What you have to do: Copy every line of the records below word for word, leaving nothing out.

Stored rows:
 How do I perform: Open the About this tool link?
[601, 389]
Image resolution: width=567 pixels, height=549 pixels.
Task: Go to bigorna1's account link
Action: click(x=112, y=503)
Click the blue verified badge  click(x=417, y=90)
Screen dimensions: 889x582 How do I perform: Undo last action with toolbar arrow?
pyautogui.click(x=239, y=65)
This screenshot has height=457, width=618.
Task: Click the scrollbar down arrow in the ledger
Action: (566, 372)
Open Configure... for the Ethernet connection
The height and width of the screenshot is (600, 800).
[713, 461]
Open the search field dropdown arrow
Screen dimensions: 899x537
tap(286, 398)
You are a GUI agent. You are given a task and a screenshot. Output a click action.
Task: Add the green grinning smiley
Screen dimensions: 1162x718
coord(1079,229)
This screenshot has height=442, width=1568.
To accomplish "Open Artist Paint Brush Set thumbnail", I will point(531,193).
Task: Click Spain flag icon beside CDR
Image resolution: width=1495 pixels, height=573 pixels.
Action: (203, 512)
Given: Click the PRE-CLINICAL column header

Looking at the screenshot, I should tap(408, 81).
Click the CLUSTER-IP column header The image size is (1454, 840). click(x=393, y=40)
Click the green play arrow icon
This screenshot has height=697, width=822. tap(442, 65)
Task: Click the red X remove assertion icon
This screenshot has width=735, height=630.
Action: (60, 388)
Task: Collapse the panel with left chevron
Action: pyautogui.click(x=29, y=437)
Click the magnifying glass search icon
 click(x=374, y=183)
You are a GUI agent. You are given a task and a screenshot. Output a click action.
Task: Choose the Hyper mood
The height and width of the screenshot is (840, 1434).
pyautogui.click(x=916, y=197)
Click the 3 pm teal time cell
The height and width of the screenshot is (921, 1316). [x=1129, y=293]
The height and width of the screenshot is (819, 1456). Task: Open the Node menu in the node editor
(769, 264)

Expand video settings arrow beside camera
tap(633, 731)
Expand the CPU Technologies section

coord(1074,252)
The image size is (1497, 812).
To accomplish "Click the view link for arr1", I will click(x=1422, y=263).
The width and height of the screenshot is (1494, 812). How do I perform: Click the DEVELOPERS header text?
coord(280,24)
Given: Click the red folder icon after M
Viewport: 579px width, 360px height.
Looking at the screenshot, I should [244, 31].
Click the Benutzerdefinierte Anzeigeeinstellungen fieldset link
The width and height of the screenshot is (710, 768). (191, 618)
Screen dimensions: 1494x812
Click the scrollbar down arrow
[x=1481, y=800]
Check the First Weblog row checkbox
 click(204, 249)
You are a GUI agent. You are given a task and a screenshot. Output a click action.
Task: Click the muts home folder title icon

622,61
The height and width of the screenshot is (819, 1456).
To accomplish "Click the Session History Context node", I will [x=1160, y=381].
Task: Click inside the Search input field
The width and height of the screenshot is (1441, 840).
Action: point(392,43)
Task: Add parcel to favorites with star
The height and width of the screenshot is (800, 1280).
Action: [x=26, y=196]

Expected answer:
 How do I perform: Open the About this tool link?
[601, 389]
Image resolution: width=567 pixels, height=549 pixels.
Task: Go to bigorna1's account link
Action: click(x=112, y=503)
Click the blue verified badge  click(x=417, y=90)
Screen dimensions: 889x582 How do I perform: Undo last action with toolbar arrow?
pyautogui.click(x=239, y=65)
This screenshot has height=457, width=618.
Task: Click the scrollbar down arrow in the ledger
Action: (566, 372)
Open Configure... for the Ethernet connection
The height and width of the screenshot is (600, 800).
[713, 461]
Open the search field dropdown arrow
Screen dimensions: 899x537
tap(286, 398)
You are a GUI agent. You are given a task and a screenshot. Output a click action.
Task: Add the green grinning smiley
Screen dimensions: 1162x718
coord(1079,229)
This screenshot has height=442, width=1568.
To accomplish "Open Artist Paint Brush Set thumbnail", I will point(531,193).
Task: Click Spain flag icon beside CDR
Image resolution: width=1495 pixels, height=573 pixels.
Action: (203, 512)
Given: Click the PRE-CLINICAL column header

Looking at the screenshot, I should tap(408, 81).
Click the CLUSTER-IP column header The image size is (1454, 840). click(x=393, y=40)
Click the green play arrow icon
This screenshot has height=697, width=822. tap(442, 65)
Task: Click the red X remove assertion icon
This screenshot has width=735, height=630.
Action: (60, 388)
Task: Collapse the panel with left chevron
Action: pyautogui.click(x=29, y=437)
Click the magnifying glass search icon
 click(x=374, y=183)
You are a GUI agent. You are given a task and a screenshot. Output a click action.
Task: Choose the Hyper mood
The height and width of the screenshot is (840, 1434).
pyautogui.click(x=916, y=197)
Click the 3 pm teal time cell
The height and width of the screenshot is (921, 1316). [x=1129, y=293]
The height and width of the screenshot is (819, 1456). Task: Open the Node menu in the node editor
(769, 264)

Expand video settings arrow beside camera
tap(633, 731)
Expand the CPU Technologies section

coord(1074,252)
The image size is (1497, 812).
To accomplish "Click the view link for arr1", I will click(x=1422, y=263).
The width and height of the screenshot is (1494, 812). How do I perform: Click the DEVELOPERS header text?
coord(280,24)
Given: Click the red folder icon after M
Viewport: 579px width, 360px height.
Looking at the screenshot, I should [244, 31].
Click the Benutzerdefinierte Anzeigeeinstellungen fieldset link
The width and height of the screenshot is (710, 768). (191, 618)
Screen dimensions: 1494x812
Click the scrollbar down arrow
[x=1481, y=800]
Check the First Weblog row checkbox
 click(204, 249)
You are a GUI agent. You are given a task and a screenshot. Output a click action.
Task: Click the muts home folder title icon

622,61
The height and width of the screenshot is (819, 1456).
To accomplish "Click the Session History Context node", I will [x=1160, y=381].
Task: Click inside the Search input field
The width and height of the screenshot is (1441, 840).
Action: point(392,43)
Task: Add parcel to favorites with star
The height and width of the screenshot is (800, 1280).
Action: [x=26, y=196]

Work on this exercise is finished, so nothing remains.